Suicide and Porphyric Pain

Throughout much of the known history of porphyria, there have been those porphyrics who have ended their lives. Most notable of these porphyrics was of course the famed Vincent Van Gogh.
His problem of course was that when he went into a poprhyic attack, he would drink a thimble of absythe to dull the severity of the pain. And it may for a short time, but at the same time was the "trigger" for another acute attack of porphyria. It happened so often that Van Gogh was chronic and no longer just a smoldering chronic porphyric but in severe chronic pain.
Finally, unable to handle his condition he commited suicide.
Suicide is NOT a treatment for anything. This same thought was stated recently in an article in a California mainline newspaper publication where the "right to die" is being discussed.

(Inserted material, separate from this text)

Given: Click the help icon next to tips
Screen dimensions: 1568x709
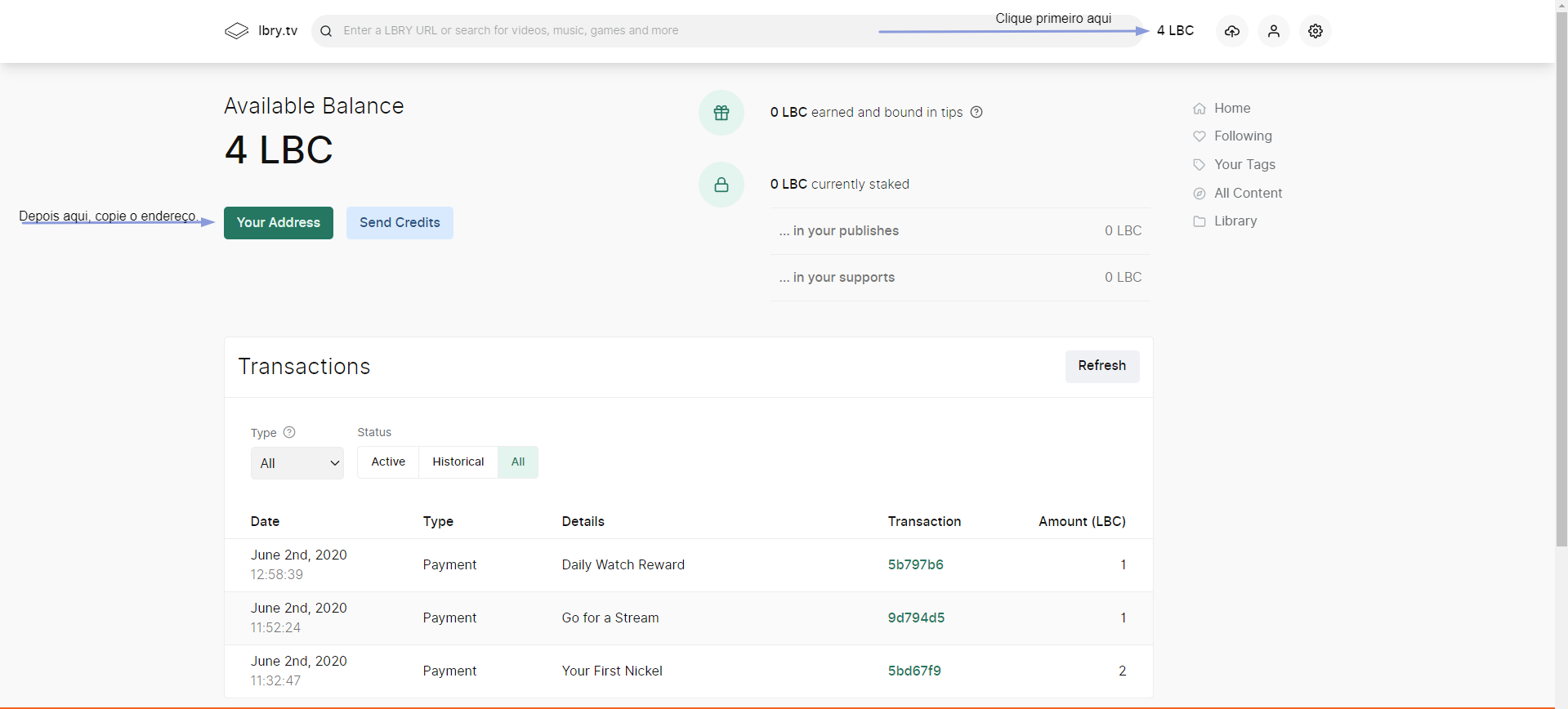Looking at the screenshot, I should pyautogui.click(x=976, y=112).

Debate started in the California legislature regarding physician-assisted suicide with the introduction of Assembly Bill 1592.
Rather than debate such issues to end life, it should rather be the issue of requiring physicians to include courses that familiarize them with the diesease porphyria and addressing pain and symptom management of the various types of porphyria.

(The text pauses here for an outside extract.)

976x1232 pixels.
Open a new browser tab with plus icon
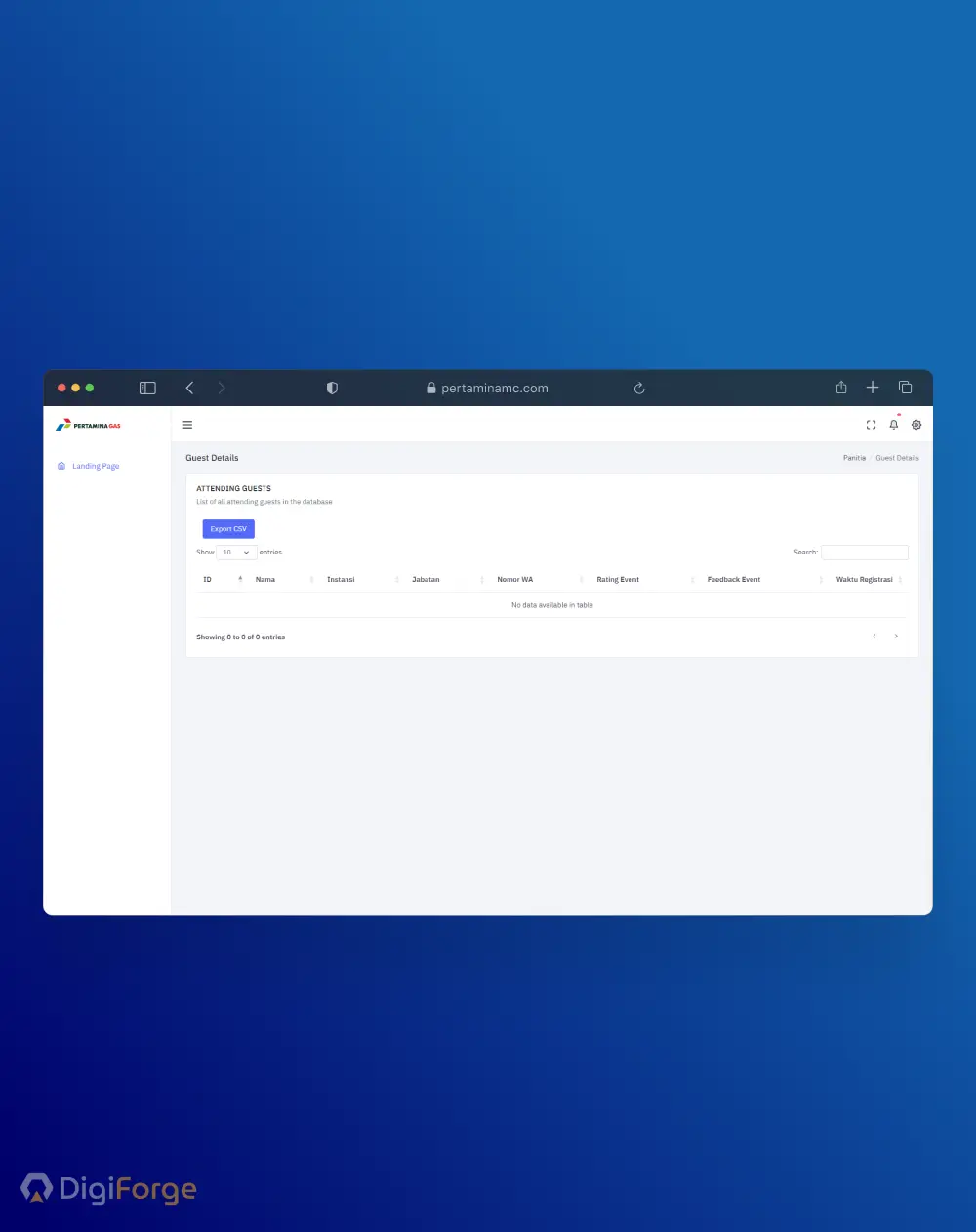[873, 388]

Another issue that needs to be stressed is to be sure that pain medications are readily available to porphyria patients in pain.

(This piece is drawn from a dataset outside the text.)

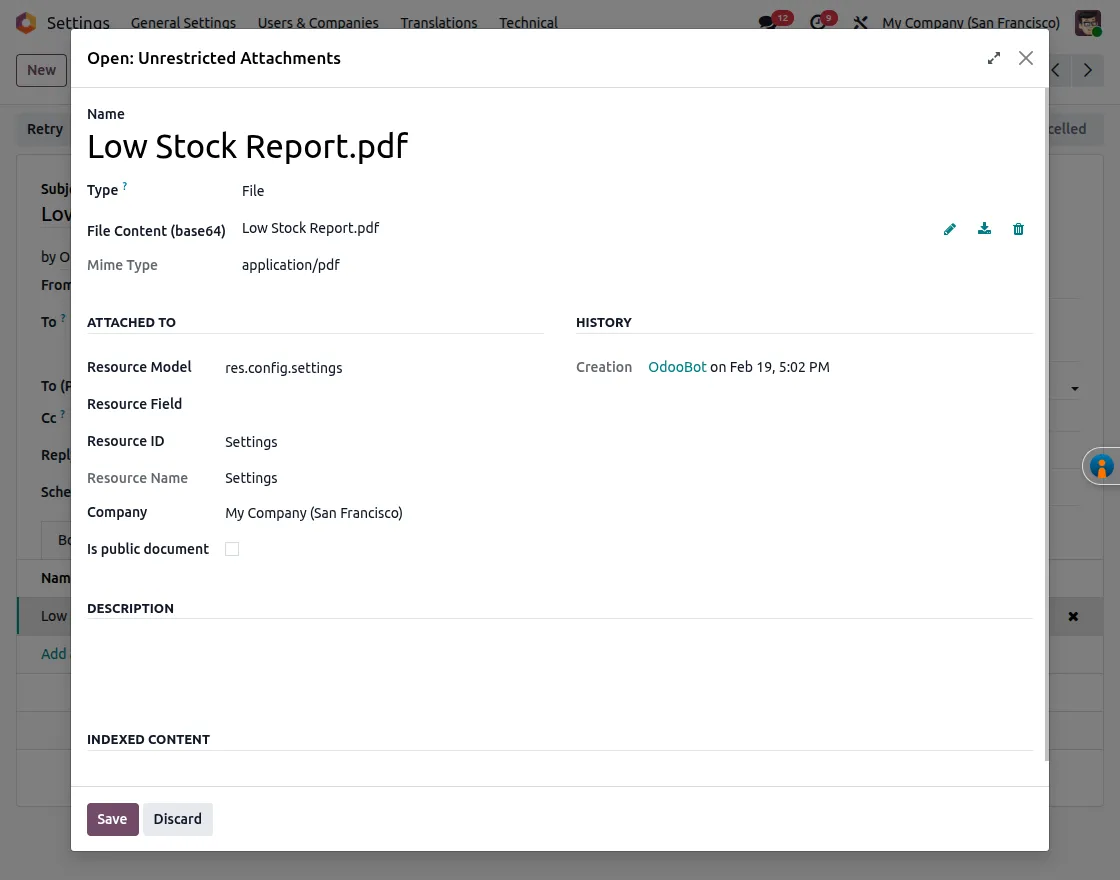This screenshot has height=880, width=1120.
Task: Remove the Low Stock attachment with the x
Action: (x=1073, y=616)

Legislation also has to be made clear that allows for physician caring for porphyric patients to prescribe appropriate dosages of medications without fear of the wrath of the law enforcement officials intent on the waging of war on drugs.
Laws have been enacted to allow access to pain medications and reduced the inefficiancy of the triplicate prescription process for administering drugs to terminally ill patients. Those suffering from a terminal illness are no longer subject to long delays in approval of non-formulary medications.
However, porphyrics are not terminal, but many days it seems as if we wish the porphyria were terminal. It is not.
Moreover, suicide is not an answer.
We must be sure that legislation is made that will enable our physicians to prescribe the medications that we need in order to live a better quality of daily life.
All concerned parties should work together for the behalf of porphyrics and continue dow the humanitarian path of treating pain in suffering individuals both porphyrics and others in severe pain.

Jeffrey Lange NP
Pain Management Specialist



PPOX Genes : Protoporphyrinogen Oxidase & VP

Protoporphyrinogen oxidase is an enzyme which is produced by a gene known as PPOX.
The Protoporphyrinogen oxidase enzyme is very important because it is responsible for the seventh step in heme production.
Heme is the portion of hemoglobin that carries oxygen in the blood from the lungs to the rest of the body.
The synthesis of heme is the vital to the understanding of the porphyrias.
Each of the steps in heme production is controlled by a separate gene.
Protoporphyrinogen oxidase removes hydrogen atoms from protoporphyrinogen IX.
Protoporphyrinogen IX is a vital element of the sixth step in the production of heme.
Only one additional enzyme must modify protoporphyrin IX before it becomes heme.
Porphyria patients who learn the etiology of their disease become familiar with the terms delta-aminolevulinate acid, uroporphyrinogen decarboxylase (UROD) , ferrochelatase, and coproporphyrinogen oxidase.
The PPOX is most known to those patients with VP (variegate porphyria).
More than 100 mutations that can cause variegate porphyria have been identified in the PPOX gene.
One specific mutation of PPOX is that of R59W.
The R59W mutation has been identified in about 95 percent of South African families who are diagnosed with variegate porphyria.
Mutations in the PPOX gene reduce the activity of the enzyme made by the gene, allowing byproducts of heme production to build up in the body. This buildup, in combination with nongenetic factors (such as certain drugs, alcohol, and dieting), causes the symptoms seen in this type of porphyria.
The PPOX gene is mapped at chromosome 1q positon 22.